Holographic tensor network models. In the past 25 years, there has been an enormous amount of research into holographic dualities, most famously realized by the anti-de Sitter/conformal field theory (AdS/CFT) correspondence introduced in work by Juan Maldacena and Edward Witten, relating gravitational and quantum theories in new and unexpected ways. To understand these dualities better, one can create discretized models of qubits that capture (some of) their properties. A particularly popular approach involves tensor networks, which are ansätze for quantum states that express the geometry of their many-body entanglement in terms of a graph. Tensor networks with hyperbolic geometry can express the "bulk" side of holographic dualities through degrees of freedoms on these graphs while a quantum state is described on its "boundary". Holography-inspired tensor networks are potentially useful ansatz classes to describe CFT states, but can also shed light on the way entanglement and correlations appear in holographic states, such as realizing a discrete version of the Ryu-Takayanagi formula for holographic entanglement entropy.

Holographic codes. Holographic dualities are also related to quantum computation theory, as their bulk/boundary maps can be understood as specific quantum error-correcting codes. In particular, the locality of information within a gravitational bulk theory and that of its dual boundary theory are not equivalent, with local bulk operators encoded as non-local and redundant (and hence error-correctable) boundary operators. An excellent introduction to these topics is given by a set of lectures by Daniel Harlow. Expressing holographic dualities in the language of quantum error correction allows us to both learn more about holography as well as construct holographic code models that may have practical usefulness in future quantum computing platforms. Model of holographic codes can also be expressed using tensor networks, an approach which we discuss in detail in this review paper.
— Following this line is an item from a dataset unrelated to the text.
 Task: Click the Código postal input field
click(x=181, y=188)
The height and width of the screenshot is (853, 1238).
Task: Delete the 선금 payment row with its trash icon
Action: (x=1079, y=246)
Algebras in quantum field theory and quantum gravity. Many concepts that appear simple in systems of spins and qubits become highly nontrivial in quantum field theory. One such concept is entanglement, which has many clear definitions for qubit systems whose operational meaning is well understood. However, in continuum quantum field theory every subregion has an infinite amount of entanglement with its exterior, as entangled modes appear on arbitarily small length scales. A language for addressing quantum-mechanical operators in such a setting is given by von Neumann algebras, going back to work by John von Neumann and Francis Murray in the 1930s and 40s. Yet, it was understood until recently that many definitions of entanglement measures become useless in continuum QFT. However, it now appears as though the inclusion of even perturbative gravitational corrections modifies the algebras of subregions such that some entanglement measures are again well-defined. However, a remaining challenge is to understand how such algebras can be expressed in full quantum gravity. A good popular-science introduction to this very new subfield is given in this article by Quanta Magazine, while a more rigorous introduction to von Neumann algebras in QFT is given in these notes by Jonathan Sorce.